Cohere: Command R+

Inference Model ID: cohere/command-r-plus

Overview

Property	Value
Provider	Cohere
Model ID	`cohere/command-r-plus`
Short Name	Command R+
Created	April 4, 2024
Parameters	104 billion
Context Length	128,000 tokens
Max Completion Tokens	4,096
Input Modalities	Text
Output Modalities	Text
Architecture	Auto-regressive transformer with optimized design
Training	SFT + Preference training aligned to human preferences

Description

Command R+ is a 104B-parameter large language model from Cohere, purpose-built for enterprise applications. It excels at roleplay, general consumer use cases, and Retrieval Augmented Generation (RAG).

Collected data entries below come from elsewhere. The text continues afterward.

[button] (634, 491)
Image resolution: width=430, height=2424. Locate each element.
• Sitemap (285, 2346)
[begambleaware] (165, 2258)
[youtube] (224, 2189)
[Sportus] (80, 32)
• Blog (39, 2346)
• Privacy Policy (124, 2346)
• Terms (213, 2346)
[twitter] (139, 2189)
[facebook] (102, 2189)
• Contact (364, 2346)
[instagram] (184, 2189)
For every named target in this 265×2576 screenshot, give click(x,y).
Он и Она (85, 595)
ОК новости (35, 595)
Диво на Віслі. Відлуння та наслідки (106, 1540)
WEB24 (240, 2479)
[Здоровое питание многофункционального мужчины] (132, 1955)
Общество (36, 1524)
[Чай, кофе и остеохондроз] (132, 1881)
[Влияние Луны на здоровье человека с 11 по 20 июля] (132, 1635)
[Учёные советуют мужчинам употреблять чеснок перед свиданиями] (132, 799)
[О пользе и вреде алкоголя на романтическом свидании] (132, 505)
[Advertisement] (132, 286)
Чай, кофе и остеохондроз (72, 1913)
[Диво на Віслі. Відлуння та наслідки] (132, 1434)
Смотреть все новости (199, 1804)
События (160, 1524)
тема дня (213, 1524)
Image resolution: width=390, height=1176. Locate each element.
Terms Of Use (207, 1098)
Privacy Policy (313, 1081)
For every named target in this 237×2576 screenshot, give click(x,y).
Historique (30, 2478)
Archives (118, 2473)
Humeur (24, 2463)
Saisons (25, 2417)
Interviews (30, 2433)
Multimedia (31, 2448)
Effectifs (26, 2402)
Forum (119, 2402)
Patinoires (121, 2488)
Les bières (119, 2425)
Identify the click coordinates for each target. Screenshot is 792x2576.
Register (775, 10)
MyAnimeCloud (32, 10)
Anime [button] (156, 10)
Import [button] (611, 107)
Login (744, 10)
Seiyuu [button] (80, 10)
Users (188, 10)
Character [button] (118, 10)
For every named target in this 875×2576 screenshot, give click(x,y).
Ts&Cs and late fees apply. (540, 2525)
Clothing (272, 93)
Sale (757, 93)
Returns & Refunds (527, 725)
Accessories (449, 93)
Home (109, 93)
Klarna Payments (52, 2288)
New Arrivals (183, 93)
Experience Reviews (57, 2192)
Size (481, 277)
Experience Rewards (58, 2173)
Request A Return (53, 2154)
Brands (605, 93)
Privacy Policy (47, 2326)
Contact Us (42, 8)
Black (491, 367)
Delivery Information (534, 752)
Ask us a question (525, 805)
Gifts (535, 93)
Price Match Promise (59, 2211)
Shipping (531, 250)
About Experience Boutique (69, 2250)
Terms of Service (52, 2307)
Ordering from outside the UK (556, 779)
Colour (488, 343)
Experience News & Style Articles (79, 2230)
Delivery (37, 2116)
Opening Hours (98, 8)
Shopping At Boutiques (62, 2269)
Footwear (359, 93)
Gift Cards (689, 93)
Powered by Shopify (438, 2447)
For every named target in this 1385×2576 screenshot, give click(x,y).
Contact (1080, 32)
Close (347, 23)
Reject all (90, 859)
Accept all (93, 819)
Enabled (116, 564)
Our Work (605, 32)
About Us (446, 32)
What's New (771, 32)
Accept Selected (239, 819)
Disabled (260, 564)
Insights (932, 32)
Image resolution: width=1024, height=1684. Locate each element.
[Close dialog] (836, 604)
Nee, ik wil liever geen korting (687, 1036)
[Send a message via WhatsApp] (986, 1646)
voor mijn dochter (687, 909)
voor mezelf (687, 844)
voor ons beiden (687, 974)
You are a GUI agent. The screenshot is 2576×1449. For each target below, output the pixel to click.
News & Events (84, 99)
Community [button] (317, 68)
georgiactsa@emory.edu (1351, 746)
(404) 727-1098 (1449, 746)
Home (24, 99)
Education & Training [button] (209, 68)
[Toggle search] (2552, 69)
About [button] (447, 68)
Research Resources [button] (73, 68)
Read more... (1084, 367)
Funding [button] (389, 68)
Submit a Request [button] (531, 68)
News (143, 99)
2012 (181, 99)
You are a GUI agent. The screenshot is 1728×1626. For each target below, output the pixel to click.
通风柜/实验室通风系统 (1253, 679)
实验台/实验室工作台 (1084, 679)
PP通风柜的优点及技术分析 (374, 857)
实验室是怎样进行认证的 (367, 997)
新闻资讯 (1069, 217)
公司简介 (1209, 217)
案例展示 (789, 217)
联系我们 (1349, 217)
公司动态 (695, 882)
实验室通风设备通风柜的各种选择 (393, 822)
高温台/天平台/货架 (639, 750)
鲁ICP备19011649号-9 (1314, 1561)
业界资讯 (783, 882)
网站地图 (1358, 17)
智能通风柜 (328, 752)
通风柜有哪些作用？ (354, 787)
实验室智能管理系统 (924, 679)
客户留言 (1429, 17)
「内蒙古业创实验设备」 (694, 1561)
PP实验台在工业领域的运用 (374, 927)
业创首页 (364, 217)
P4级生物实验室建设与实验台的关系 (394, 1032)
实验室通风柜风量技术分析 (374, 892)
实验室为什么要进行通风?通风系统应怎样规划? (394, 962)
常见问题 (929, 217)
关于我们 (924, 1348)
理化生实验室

The model features multilingual support for ten key languages to facilitate global business operations.

Key characteristics:

Open Weights: Publicly available via HuggingFace (CohereForAI/c4ai-command-r-plus)
RAG Optimized: State-of-the-art retrieval-augmented generation with grounded citations
Multilingual Excellence: Strong performance across 10 primary + 13 secondary languages
Tool Use: Single-step and multi-step (agentic) tool calling capabilities
Enterprise Focus: Designed for enterprise-grade workloads with safety alignment

Pricing

Type	Price per Million
Input Tokens	$2.50
Output Tokens	$10.00

Capabilities

1. Grounded Generation & RAG

Generates responses with citation spans from provided documents
Supports "accurate" and "fast" citation modes
Processes document chunks (100-400 words typical)
Document format: key-value pairs with title/text structure

2. Single-Step Tool Use (Function Calling)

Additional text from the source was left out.